TEXT BLOCK –
• • • • • • •
Saturday, September 10, 2011

A few extras for Saturday's 9/11 column

Here's some links and such related to Flight 93:

Reader Tim Collie points out that Sandy Bradshaw, a flight attendant from Greensboro, died on Flight 93. Here's a little more about her.

Frank and Linda Guerra, the subjects of my column this morning, work with a nonprofit called 93 Cents for Flight 93. It's raising money for the permanent memorial that opens in Shanksville today, and it also brings together young kids and senior citizens to talk about Flight 93 and 9/11.

Finally, a quick travel note.

Because this trip is taking me to several different places -- Washington, Shanksville, New York -- I'm driving instead of flying. Which means that after I left Shanksville on Friday, I needed to drive to my hotel in Lower Manhattan.

I'm sure there are places in Jersey where I could've left my car for three days and taken the train into the city. But I didn't get my act together enough to figure that out... plus I sort of liked the challenge of driving in New York City.

I didn't have a GPS. My cell phone mapped out the route, but it didn't follow along like a GPS does; I had to punch a button to figure out where to turn next. Just as I got into the Holland Tunnel, I got the low-battery warning on my cell. And within two minutes after coming out of the tunnel, I had taken a wrong turn.

Pretty soon I had no idea where I was. The optimist part of me said: It's OK, Manhattan is an island, you can't really get THAT lost. The pessimist said: Dude, you are so screwed.
• • • • • • •
WHAT IS NEEDED – Copy the passage of the 9/11 column post starting at "Pretty soon I" and ending at "are so screwed.". The rows have nothing to do with the text.

GIVEN ENTRIES –
• • • • • • •
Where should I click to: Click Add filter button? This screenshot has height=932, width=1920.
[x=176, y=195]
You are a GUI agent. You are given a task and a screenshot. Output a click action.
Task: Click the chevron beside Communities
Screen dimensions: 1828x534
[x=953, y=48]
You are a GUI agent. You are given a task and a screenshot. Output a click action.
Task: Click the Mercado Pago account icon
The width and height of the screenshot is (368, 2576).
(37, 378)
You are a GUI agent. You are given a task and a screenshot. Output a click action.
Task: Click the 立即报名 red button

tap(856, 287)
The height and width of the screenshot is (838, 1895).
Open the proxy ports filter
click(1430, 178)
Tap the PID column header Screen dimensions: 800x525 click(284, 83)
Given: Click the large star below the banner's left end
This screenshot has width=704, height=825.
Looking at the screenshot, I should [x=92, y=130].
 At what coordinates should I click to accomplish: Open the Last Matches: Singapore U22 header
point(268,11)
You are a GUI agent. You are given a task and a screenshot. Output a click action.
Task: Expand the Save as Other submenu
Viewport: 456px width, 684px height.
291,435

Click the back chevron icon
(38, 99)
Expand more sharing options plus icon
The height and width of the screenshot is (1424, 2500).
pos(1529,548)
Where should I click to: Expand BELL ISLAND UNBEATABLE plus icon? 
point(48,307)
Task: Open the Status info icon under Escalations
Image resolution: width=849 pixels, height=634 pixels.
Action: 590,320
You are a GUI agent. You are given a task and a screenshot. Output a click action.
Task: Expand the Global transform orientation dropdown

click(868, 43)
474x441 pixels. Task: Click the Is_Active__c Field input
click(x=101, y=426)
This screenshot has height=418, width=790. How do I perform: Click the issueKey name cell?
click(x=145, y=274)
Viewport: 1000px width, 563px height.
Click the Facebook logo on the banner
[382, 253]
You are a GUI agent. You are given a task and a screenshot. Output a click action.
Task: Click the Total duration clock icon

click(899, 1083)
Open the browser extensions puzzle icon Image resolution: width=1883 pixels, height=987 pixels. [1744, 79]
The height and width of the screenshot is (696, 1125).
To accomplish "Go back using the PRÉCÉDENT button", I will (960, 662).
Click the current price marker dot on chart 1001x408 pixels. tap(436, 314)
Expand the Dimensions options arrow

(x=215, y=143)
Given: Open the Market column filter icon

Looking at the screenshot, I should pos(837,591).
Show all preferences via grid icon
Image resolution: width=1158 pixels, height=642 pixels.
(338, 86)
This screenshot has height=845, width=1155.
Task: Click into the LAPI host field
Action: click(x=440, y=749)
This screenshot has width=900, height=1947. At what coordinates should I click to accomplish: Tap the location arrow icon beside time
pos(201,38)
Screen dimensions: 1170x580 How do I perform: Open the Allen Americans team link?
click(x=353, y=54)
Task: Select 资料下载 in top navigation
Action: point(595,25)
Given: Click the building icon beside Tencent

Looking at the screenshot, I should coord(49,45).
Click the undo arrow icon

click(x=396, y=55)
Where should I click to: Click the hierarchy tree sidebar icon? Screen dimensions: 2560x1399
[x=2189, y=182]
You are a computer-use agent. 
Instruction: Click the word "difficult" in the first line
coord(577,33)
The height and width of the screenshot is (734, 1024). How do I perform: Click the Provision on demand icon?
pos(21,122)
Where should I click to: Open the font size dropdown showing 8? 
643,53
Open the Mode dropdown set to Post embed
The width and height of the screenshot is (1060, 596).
• • • • • • •
CORRECT RESULT –
Pretty soon I had no idea where I was. The optimist part of me said: It's OK, Manhattan is an island, you can't really get THAT lost. The pessimist said: Dude, you are so screwed.